Vanuit verrassend verschillende perspectieven kan er kennis opgedaan worden, zoals nu zelfs uit het DNA van tiende-eeuwse platbedekkingen van zeehondenleer. Het leidde tot nieuwe inzichten in de handelsroutes van de Vikingen. [Elodie LEVEQUE (6 juni 2017). Liber Pilosus: Cistercian bindings from Clairvaux Abbey bound in seal skin. Libraria. Geraadpleegd 25-05-2025 : link] Het toont ook aan hoe belangrijk het is om de samenwerking tussen de verschillende vakgebieden niet te schuwen.

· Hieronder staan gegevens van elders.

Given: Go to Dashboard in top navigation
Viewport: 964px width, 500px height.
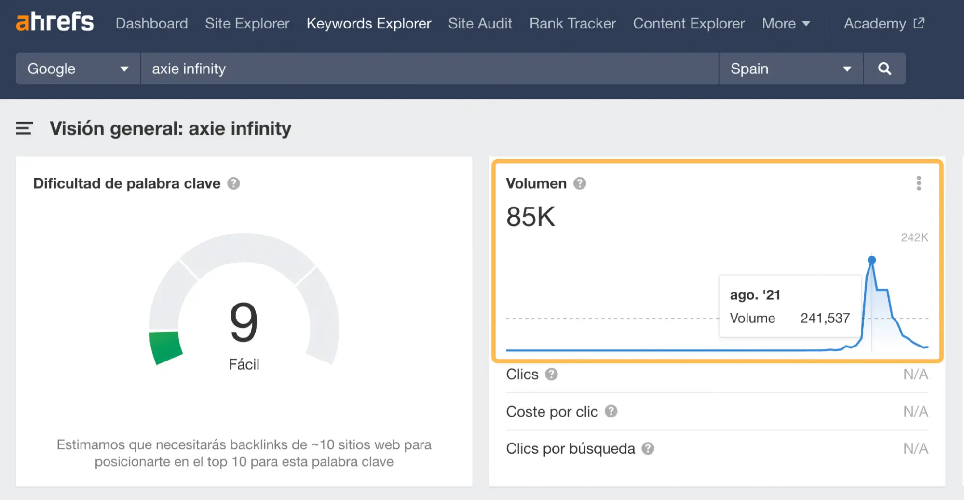Looking at the screenshot, I should point(151,23).
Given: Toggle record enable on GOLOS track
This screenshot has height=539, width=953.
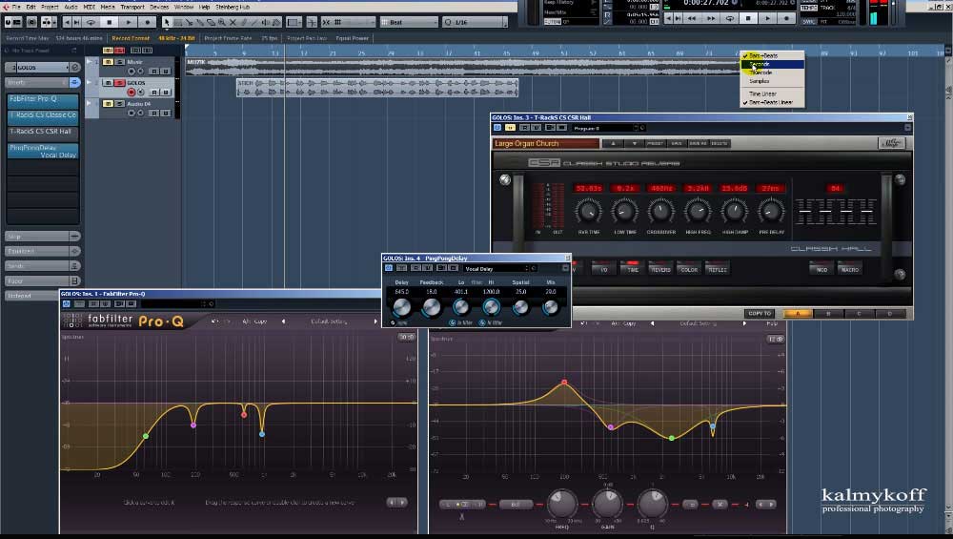Looking at the screenshot, I should click(131, 93).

Daarnaast blijft het genieten van de boekband, de schittering van het verguldsel, het bladeren, het voelen van het materiaal, het ruiken en het knisperen van de bladen een niet te versmade streling van de zintuigen.

Graag zou ik de boekwetenschappers, nationaal en internationaal willen bedanken, die tegen de stroom in – hun vacatures werden meestal niet opgevuld- zich aan de taak hebben gekweten om de kennis rond de boekband te structureren en te behouden. En ook veel dank aan alle bestuursleden met wie ik met zoveel plezier heb mogen samenwerken. Verder een grote blijk van waardering voor de huidige voorzitter van het bestuur Daniël Ermens en zijn team. Wat een prachtig programma staat er al weer voor ons klaar!